Época: Siglo de Oro
Inicio: Año 1519
Fin: Año 1648

Antecedente:
Los medios de difusión de la cultura

(C) Ricardo García Cárcel



Comentario

A partir de los seis años el niño aprendía a leer y escribir en su lengua vernácula, a hacer las operaciones aritméticas más sencillas y a recitar partes del catecismo. El medio de instrucción menos común, pero más prestigioso, era el de tutor privado, que vivía en casa y servía de profesor, compañero y director social del niño. Este medio de instrucción era típico y casi exclusivo, por evidentes razones económicas, de las familias aristocráticas, aunque a veces sus resultados, por incompetencia del tutor, dejaban bastante que desear.
Una alternativa al tutor particular era la enseñanza privada fuera de casa, a cargo del maestro de primeras letras, cuya libertad profesional se vio fuertemente limitada por la intervención de las órdenes religiosas, que impusieron la enseñanza del catolicismo a los niños desde un principio.
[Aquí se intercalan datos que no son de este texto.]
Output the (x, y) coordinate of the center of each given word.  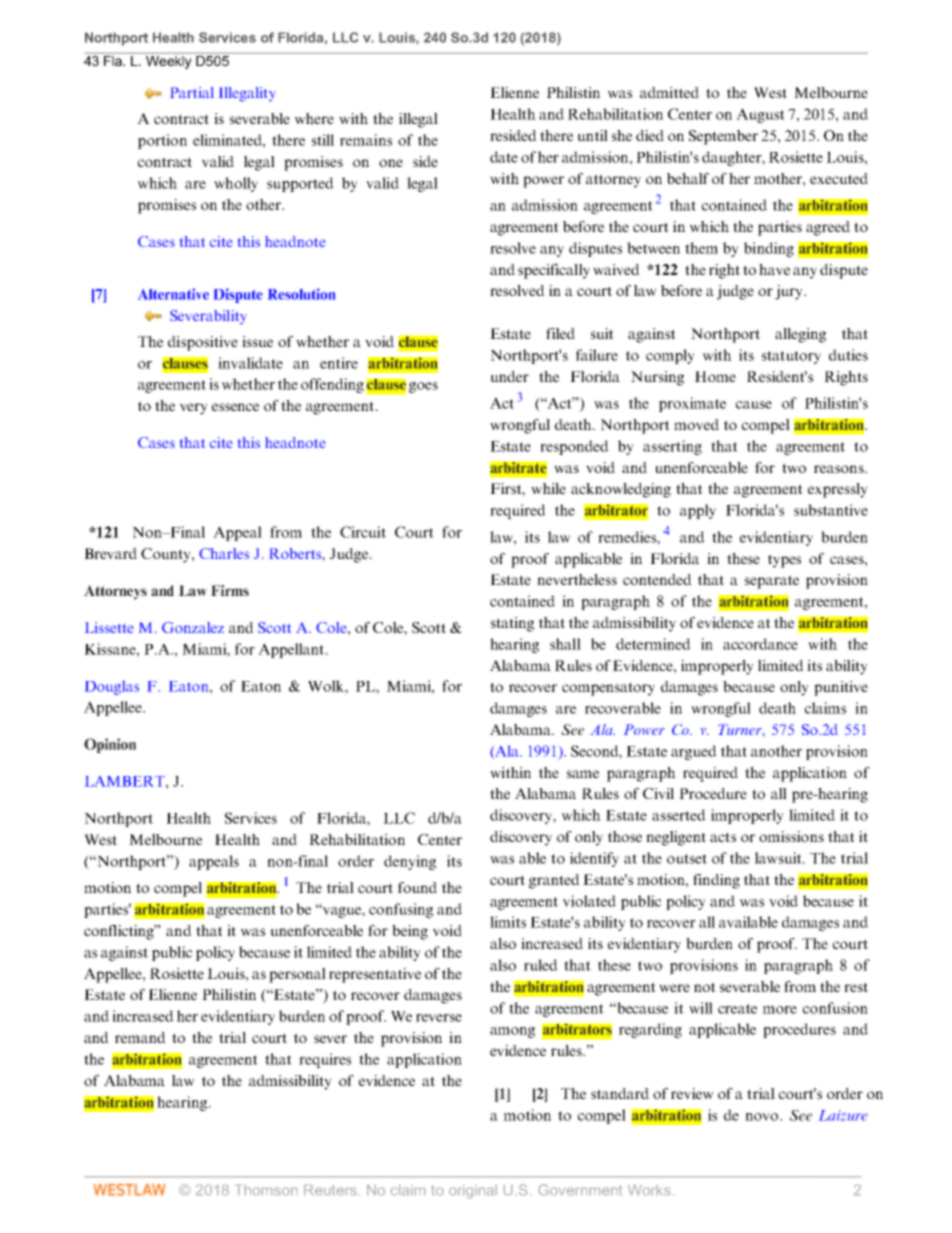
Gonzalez (193, 627)
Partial (192, 92)
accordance (760, 644)
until (593, 135)
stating (512, 624)
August (760, 115)
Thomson (267, 1190)
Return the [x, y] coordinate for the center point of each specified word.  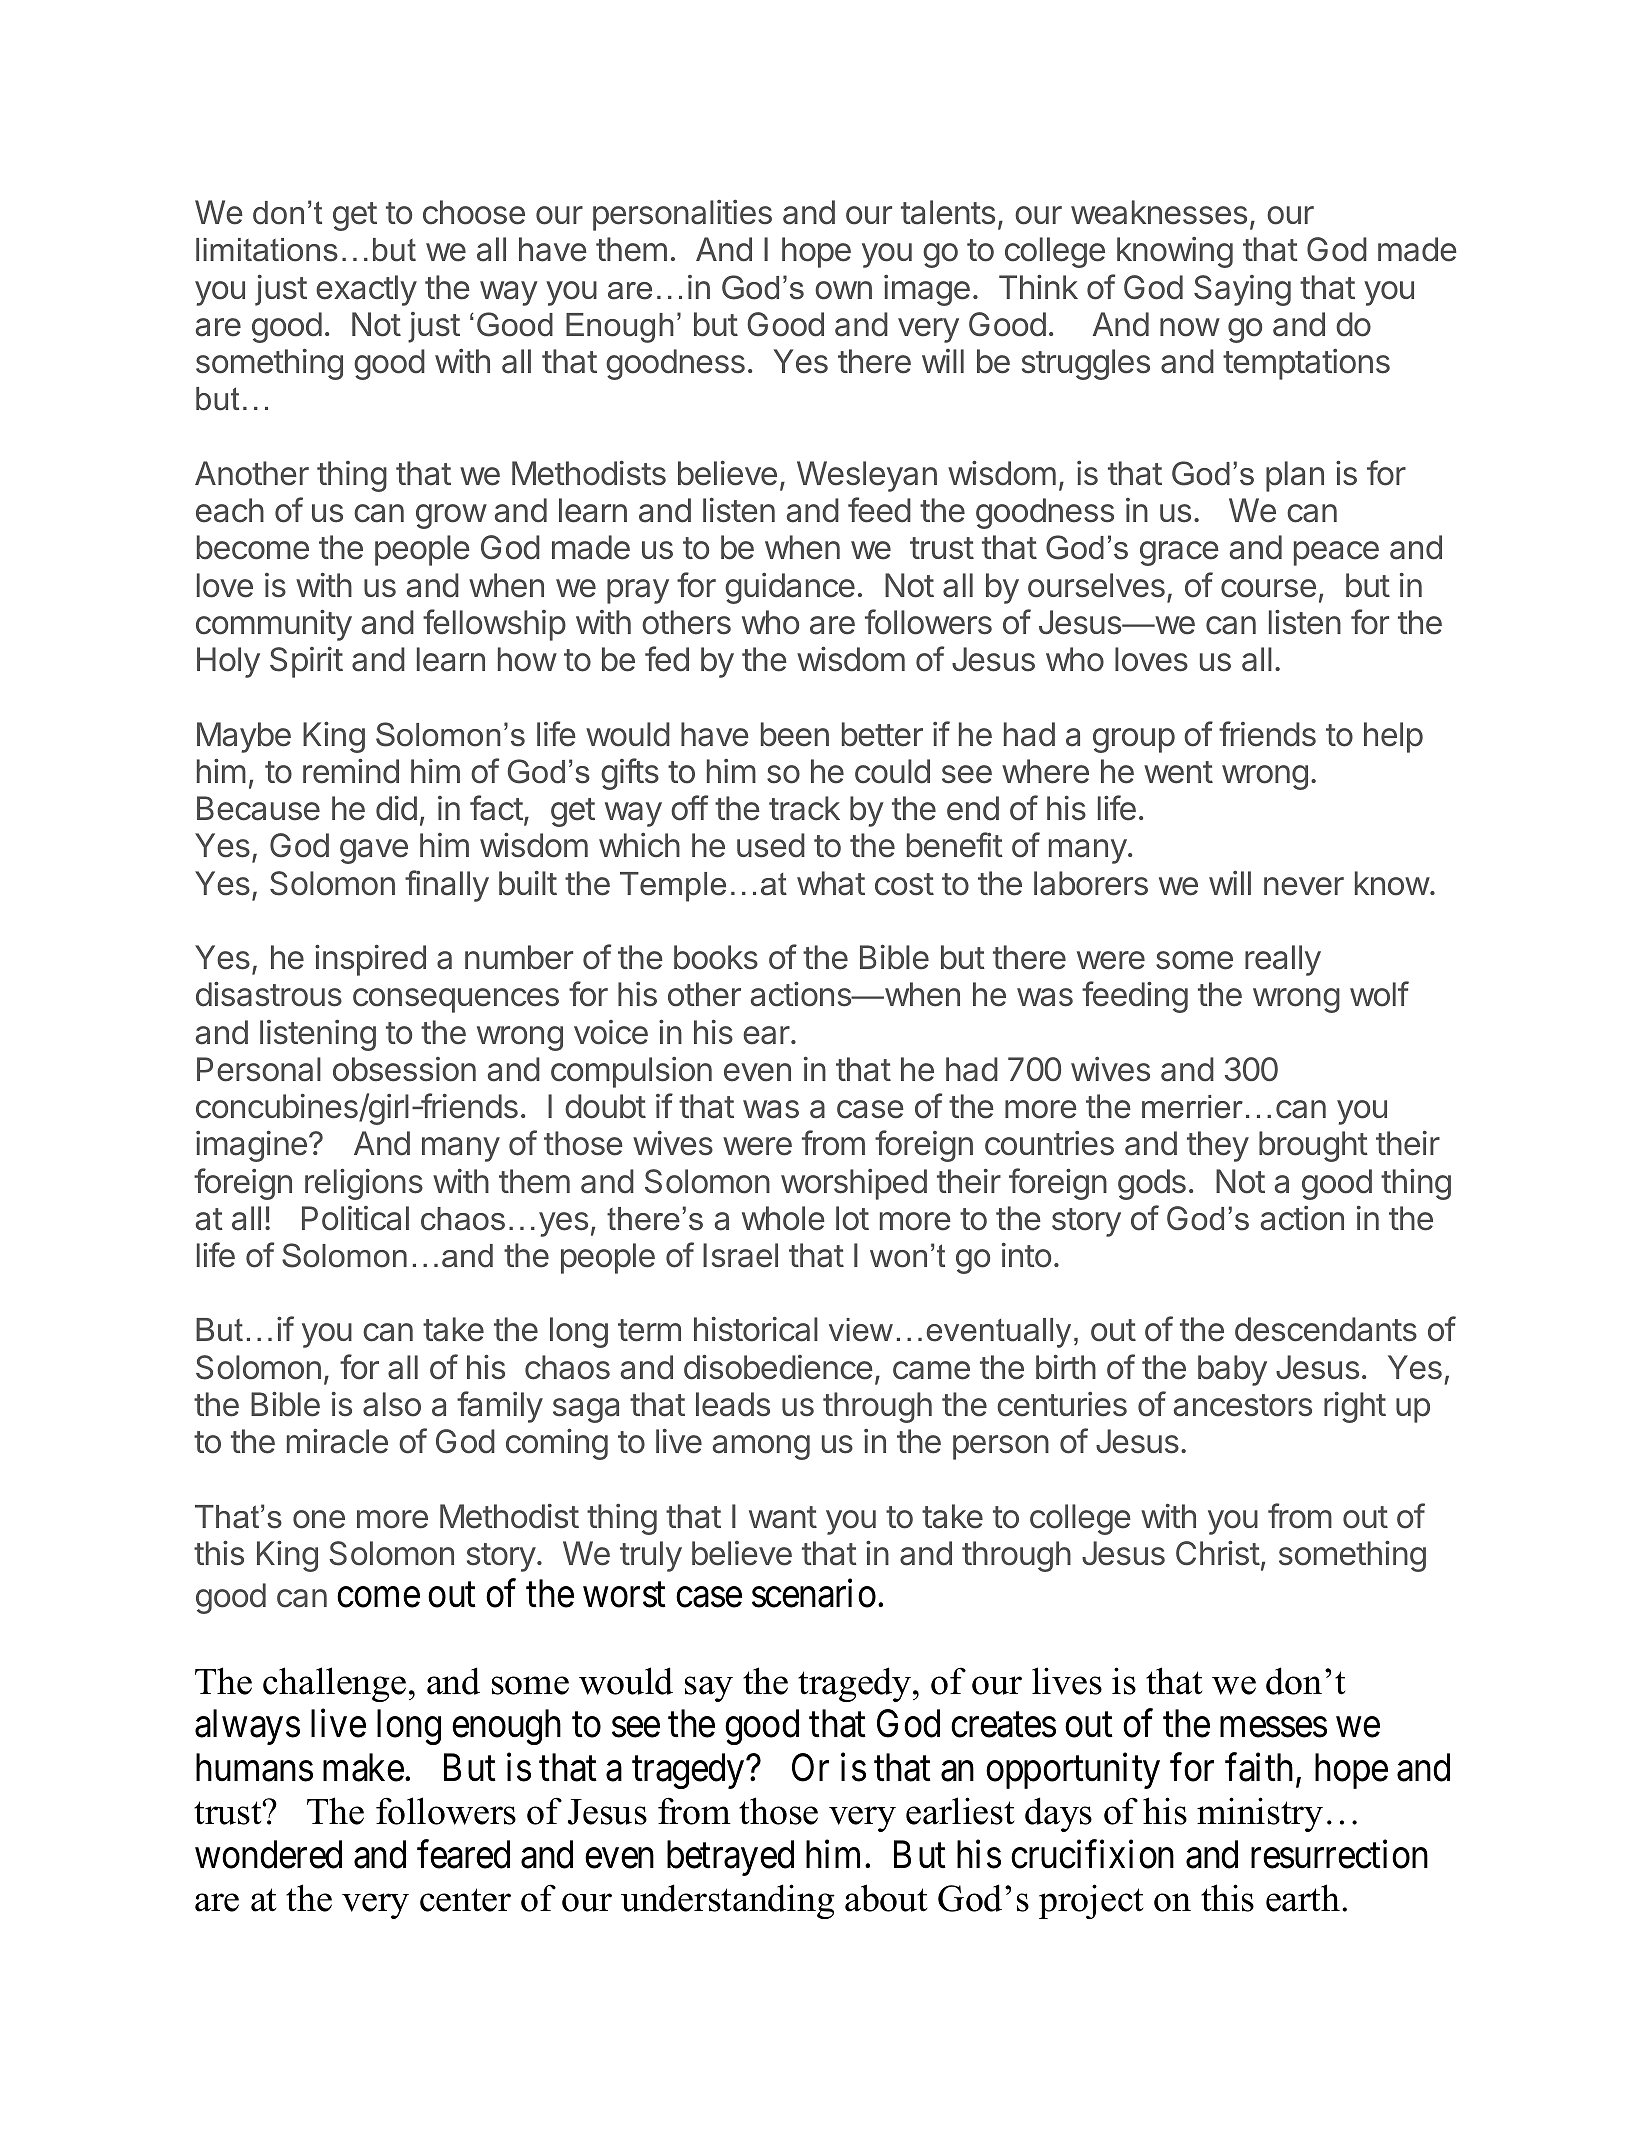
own [843, 290]
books [716, 957]
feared [463, 1854]
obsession [404, 1069]
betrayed [730, 1858]
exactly [366, 290]
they [1218, 1146]
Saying [1242, 290]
Estas escuelas privadas oscilaban entre 38 y 140 alumnos y presentaban serios inconvenientes. La atención individual era mínima (sólo había un maestro y dos asistentes para tal número de niños), lo que hacía que hubiera graves problemas de disciplina, con fuertes castigos corporales incluidos, y que la enseñanza fuese deficiente.

Otro problema de este tipo de enseñanza estaba en los precios: dos reales al mes para los que sólo aprendían a leer; cuatro, para los que aprendían a leer y escribir; seis, para los que aprendían a leer, escribir y contar. Como quiera que el curso duraba once meses, los que aprendían las tres cosas tenían que pagar seis ducados al año, precio totalmente fuera del alcance de la población trabajadora de Castilla (excepto para los alumnos pobres aceptados de limosna). Richard Kagan destaca la importancia del municipio en la creación de un importante número de escuelas, sobre todo desde los primeros años del siglo XVI, por causas probablemente ligadas a los ideales del Renacimiento y al interés de inculcar los dogmas de la religión a cuantas más personas mejor con tal de hacerlas inmunes a la herejía.

La educación secundaria en la España de los Austrias estaba representada por la Escuela de Gramática. La asignatura base de la misma, al menos teóricamente, era el latín, cuyo aprendizaje no empezaba hasta los 8 ó 9 años, una vez que el niño había aprendido los conocimientos básicos de la lengua vernácula, y las otras asignaturas importantes eran geografía, historia, matemáticas, filosofía y retórica. Esta educación secundaria acababa para el alumno a los 17 años y le permitía entrar en la Iglesia o continuar estudios de leyes, medicina, filosofía o teología en las Universidades.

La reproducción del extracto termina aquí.